Anyone here have any luck running their A/C with a Kipor 3000TI? I thought I had done pretty good research. I was convinced that the Kipor 3000TI would run my A/C, particularly since my Coleman Powermate rated at only 2250 watts ran it with no problem. However, my Kipor which is supposed to put out 2.6KVA peak and 2.5KVA continuous, overloads and kicks off. I tested using both generators under the same atmospheric conditions (within minutes) and the Coleman consistently runs the A/C with no problems while the Kipor kicks off. I also notice that the Kipor really bogs down when the electric water heater is turned on (by itself) and the Coleman doesn't skip a beat. I suspect bad control circuitry in the Kipor or extremely optimistic generator ratings... What do you guys (and gals) think? I've even called Carrier and they show 1450 watts on up to 1820 watts required to run the unit (depending on temp) but can offer no starting load as it differs greatly with outside air temp.


----------



## hurricaneplumber (Apr 12, 2004)

Pretty sure CamperAndy has this generator (not sure exactly of model numbers), send him a message and hopefully he can help out directly. I remember that he likes his.

kevin


----------



## CJ999 (Aug 11, 2005)

I have a 3500TI and it runs everything with no problem. I notice your sign-on name is sierra... which causes me to wonder what elevation you are at. The generating capacity is reduced as you increase elevation.


----------



## denali_3 (Mar 18, 2004)

I don't have the Kipor but the Yamaha Ise3000. The water heater won't bog it down. But, I do have the refer on gas to keep from bogging it down while running the a/c. And, I live in the Sierra's at 4700'.


----------



## Moosegut (Sep 24, 2005)

Does your Kipor have anything like the Honda eco-throttle? The eco-throttle automatically runs the gen at the lowest RPMs and then kicks them up according to demand. I have found that my gen operates the AC much better if I turn the eco-throttle off. Of course, it then runs at full RPMs, but it's rare that I have to run the AC with the gen anyway.

Scott


----------



## Sierrab24r (Apr 2, 2006)

CJ999 said:


> I have a 3500TI and it runs everything with no problem. I notice your sign-on name is sierra... which causes me to wonder what elevation you are at. The generating capacity is reduced as you increase elevation.
> [snapback]104928[/snapback]​


Thanks for all the suggestions. I will try it with the eco-throttle (or whatever Kipor calls it) off. For the record, I am at an elevation of 175'. My sign-on is actually taken from the make and model of my airplane (Beechcraft Sierra B24R). I fear that what I really need to do is buy the model 3500TI. I was trying to have a more manageable weight for when the wife and kids go camping without me.


----------



## Oregon_Camper (Sep 13, 2004)

AC ??

Is that your alcohol cooler?


----------



## CamperAndy (Aug 26, 2004)

I replied to your PM but just so everyone knows I have the 3500Ti not the 3000Ti but the 3000Ti should work.

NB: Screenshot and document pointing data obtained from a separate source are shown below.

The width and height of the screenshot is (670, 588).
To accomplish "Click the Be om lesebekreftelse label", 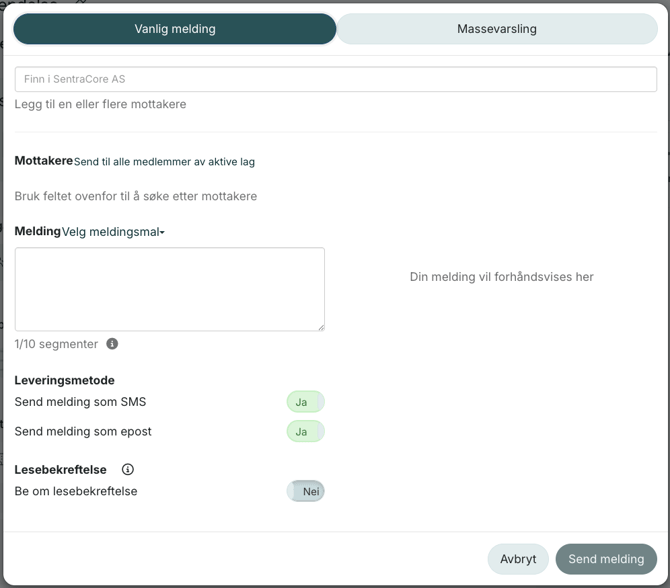I will [76, 492].
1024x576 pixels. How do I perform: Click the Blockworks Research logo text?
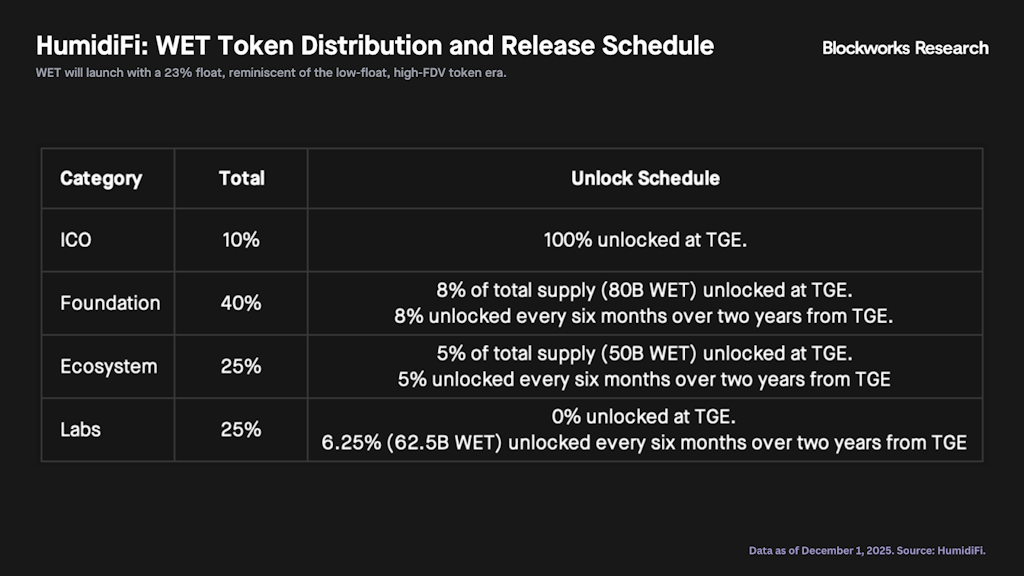tap(905, 48)
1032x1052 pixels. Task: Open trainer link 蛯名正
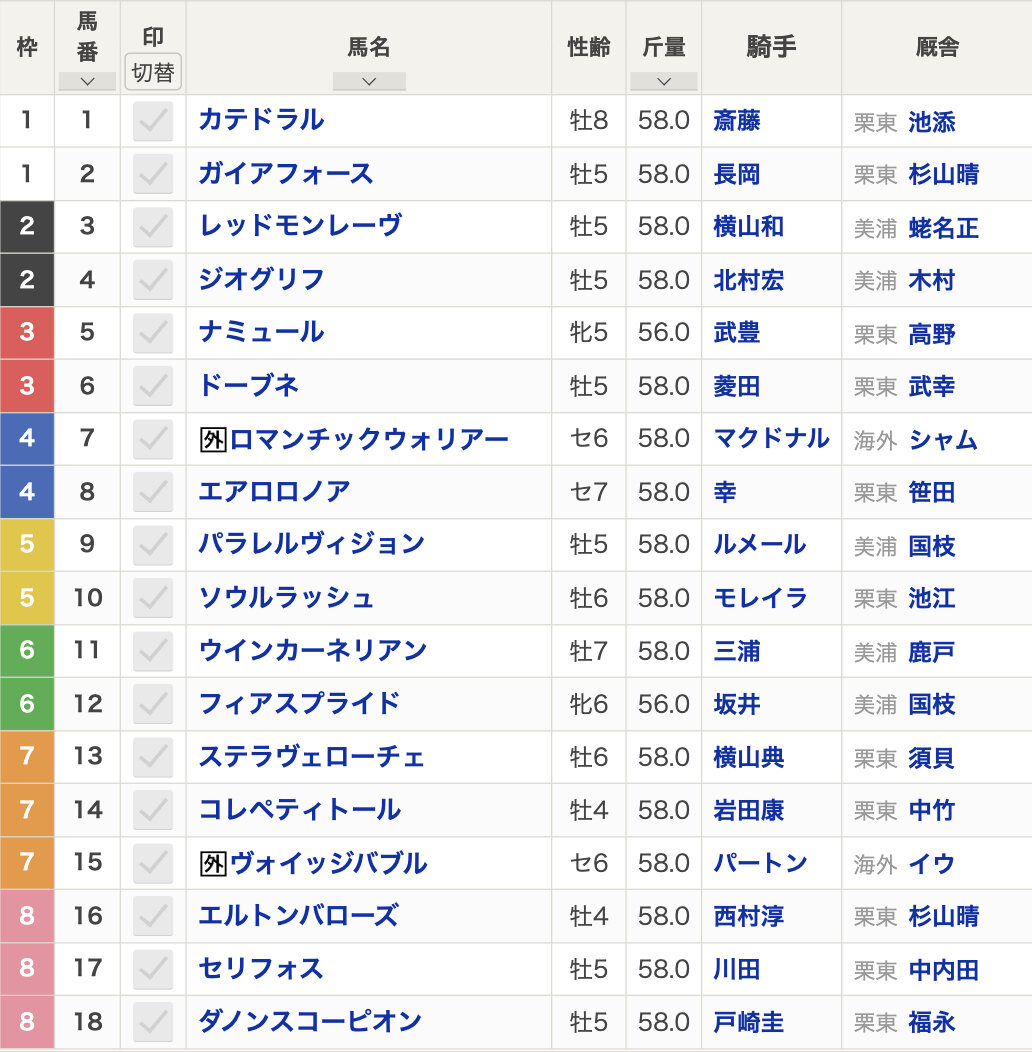point(943,228)
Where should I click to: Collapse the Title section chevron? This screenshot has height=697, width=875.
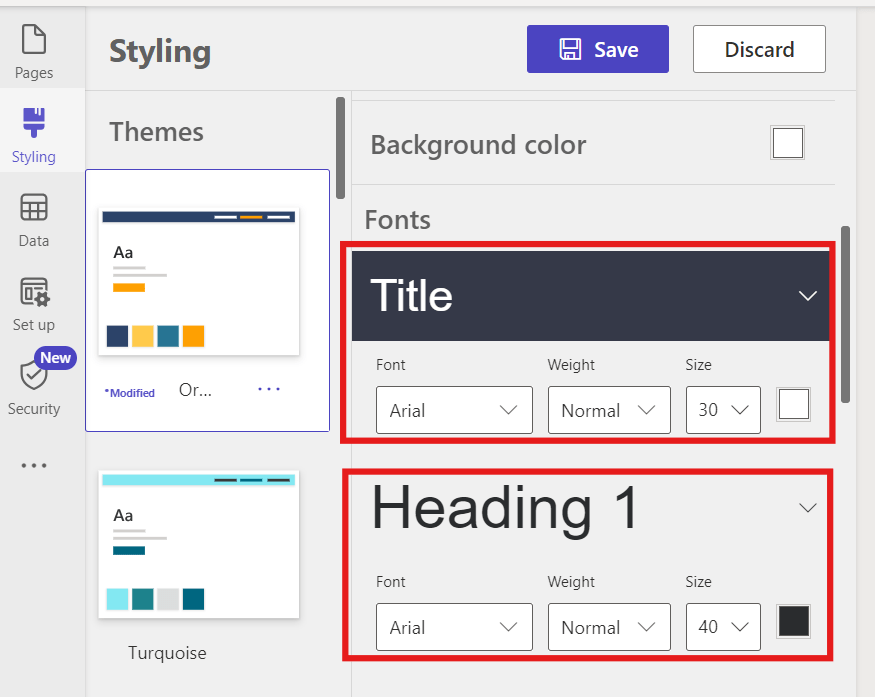808,296
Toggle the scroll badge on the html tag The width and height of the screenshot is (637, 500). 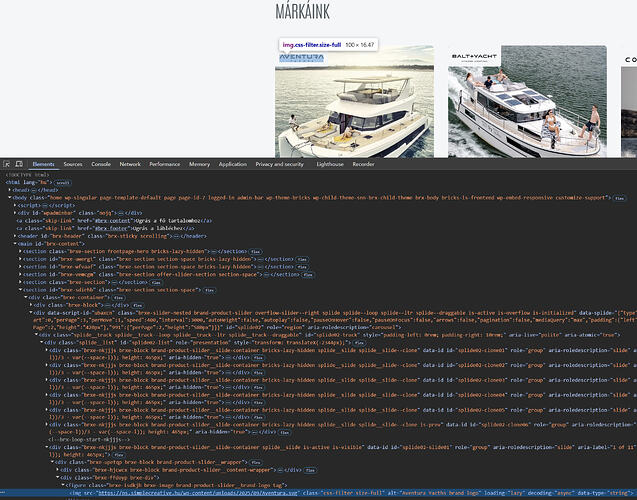[x=61, y=183]
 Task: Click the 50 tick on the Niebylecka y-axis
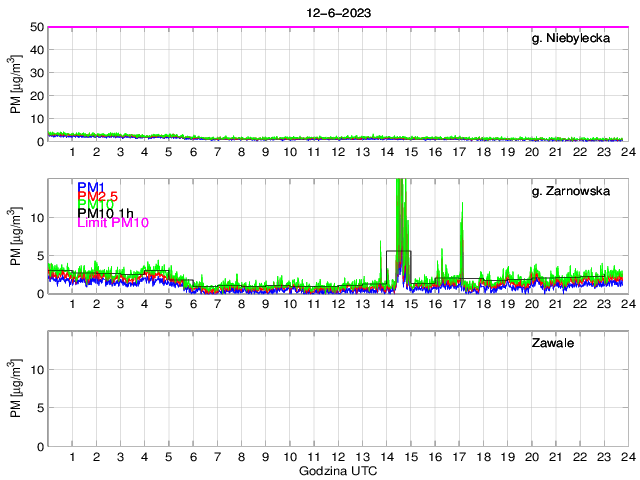[35, 27]
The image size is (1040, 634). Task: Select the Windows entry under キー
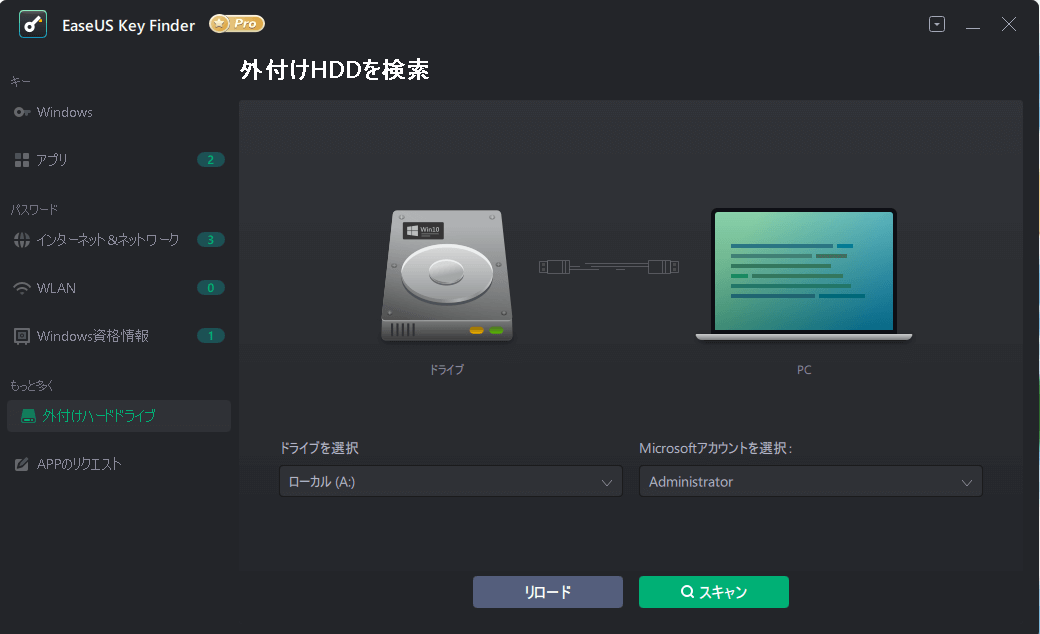point(64,112)
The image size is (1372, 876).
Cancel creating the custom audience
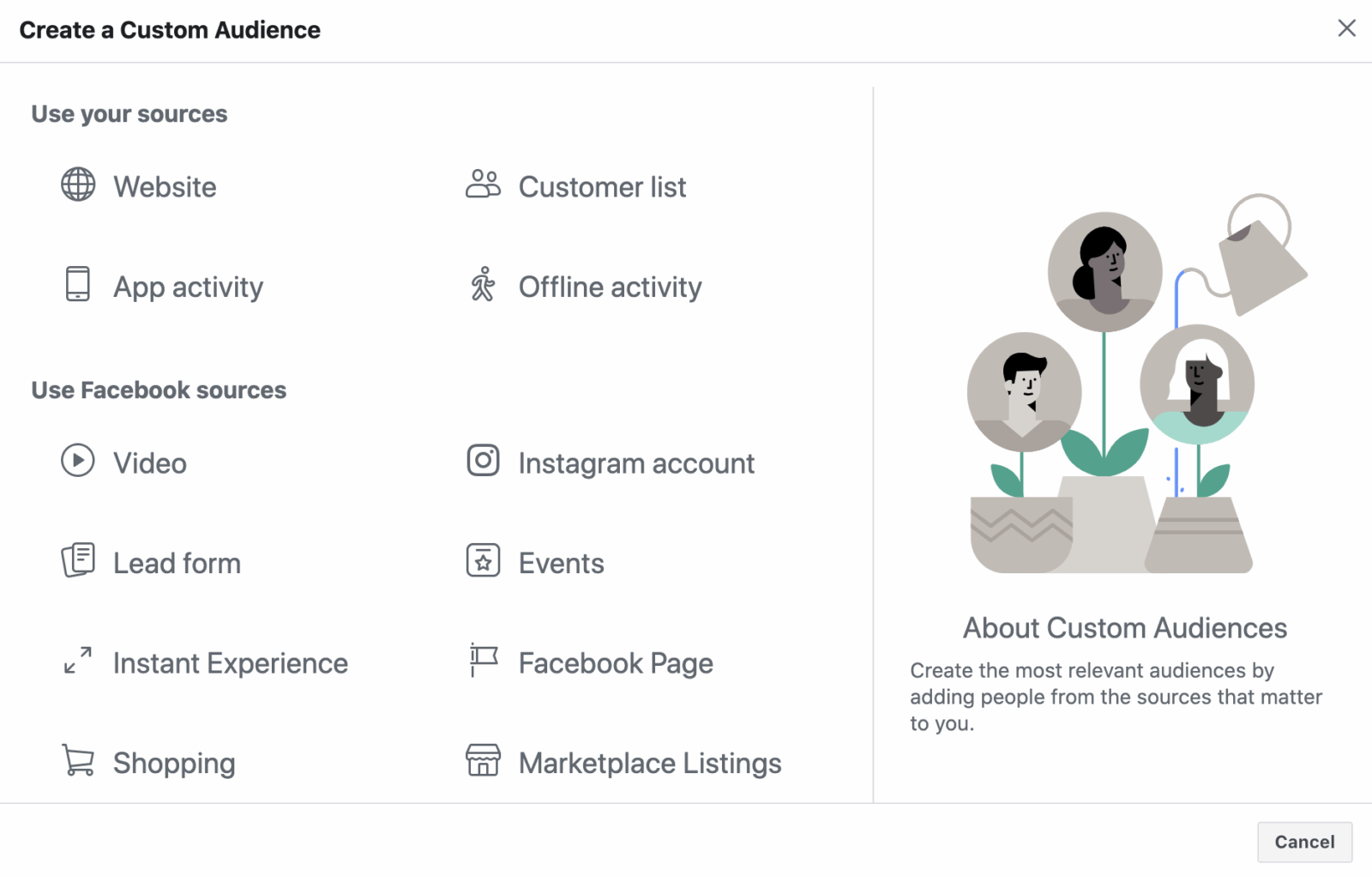pyautogui.click(x=1304, y=842)
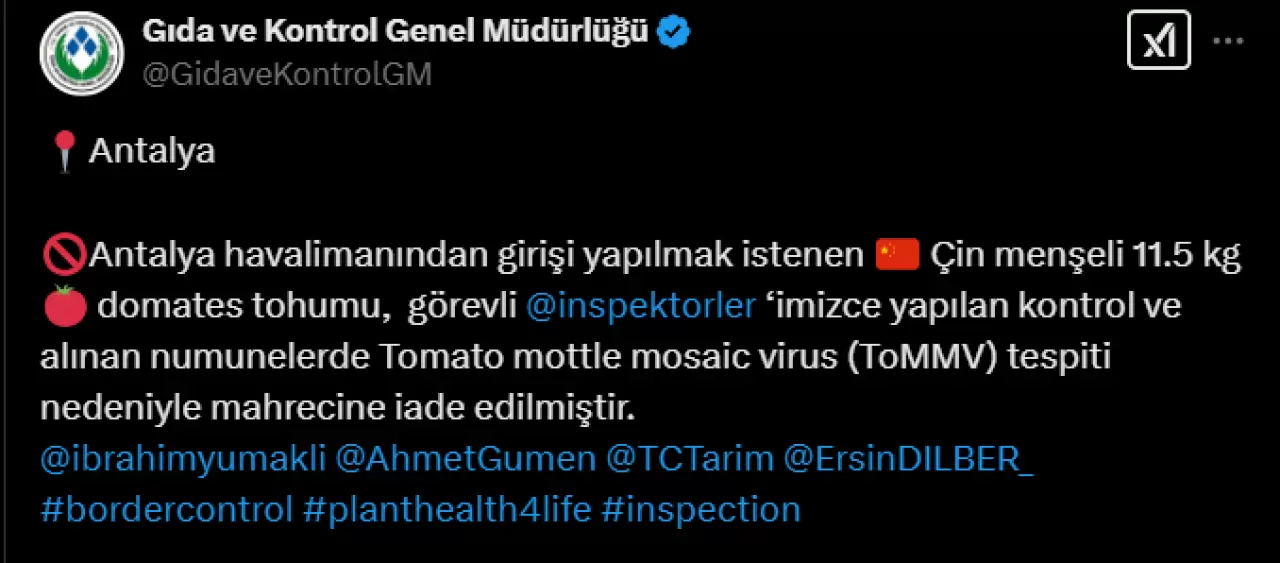Click the Grok explain-post icon
1280x563 pixels.
(x=1158, y=40)
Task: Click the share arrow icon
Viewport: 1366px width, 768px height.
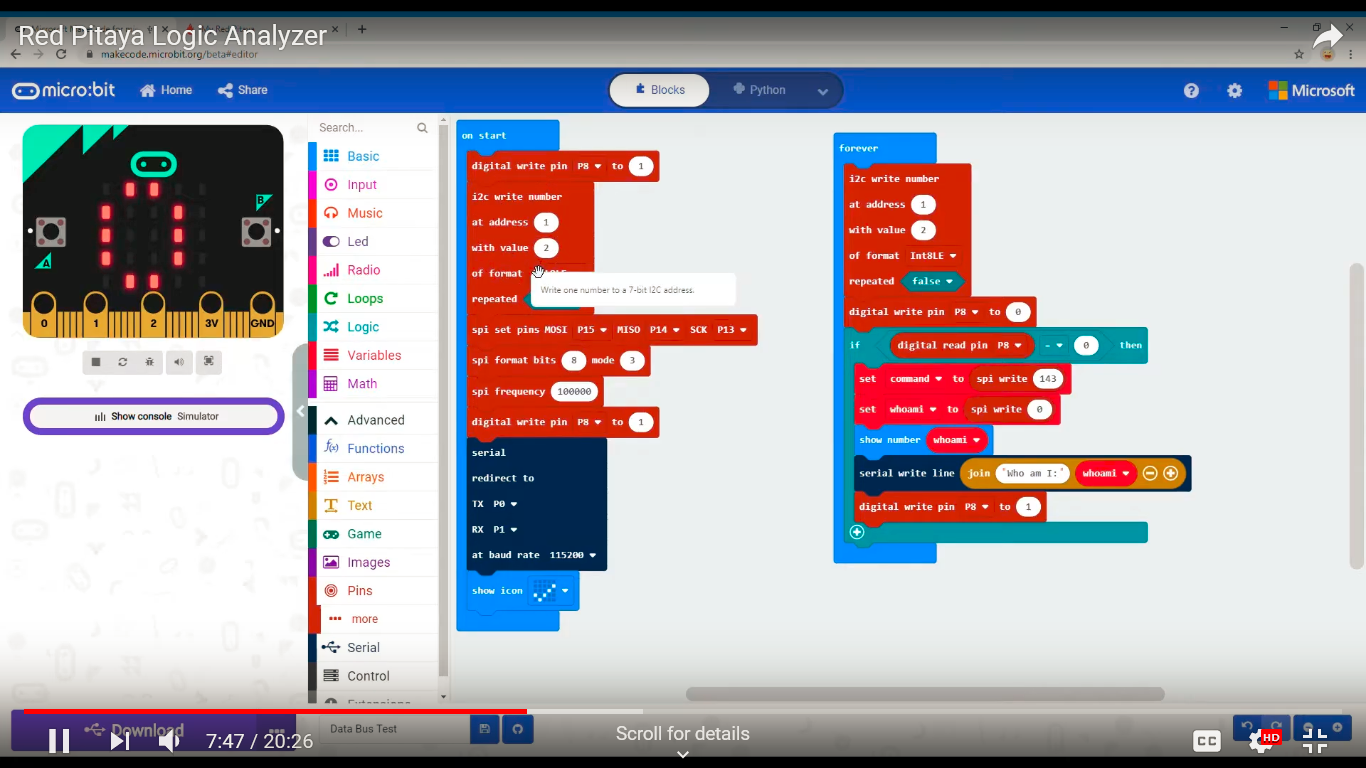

It sounds like a carburetor issue, not sure if it is the Smart throttle control or the jetting but the 3000 should be able to handle it without too much strain.


----------



## Dreamtimers (Mar 7, 2005)

Oregon_Camper said:


> AC ??
> 
> Is that your alcohol cooler?
> 
> ...


No that stands for Air Conditioner. It's sort of a Southern thing... Come see us, I'll show you one.

The Alcohol Cooler is *MUCH* bigger and requires a dedicated power source!























Dreamtimers


----------



## Sierrab24r (Apr 2, 2006)

Thanks for all the advice, guys! Tried it last night with the "smart throttle" off and the air conditioning started and ran fine. I believe I'll still have the electronics and carburetor checked out as this unit probably only has about 1/2 an hour of run time. Maybe, despite all the QC stickers on it, it needs a little break in...

*I sure like this forum...*

I used it to find our trailer, and to troubleshoot several minor annoyances. I look forward to meeting with some of you and also to posting on improvements (or is it refinements?)

Regards,

Jerry

P.S.

I noticed an Outback parked in an RV storage yard not far from my place. Is it possible that an "Outbacker" may not have heard of this forum? I believe I'll contact the Outback dealer in Salem and have him pass on this site info to new purchasers.


----------



## CJ999 (Aug 11, 2005)

They also need to warm up completely before you add the electric load, especially when they are new.


----------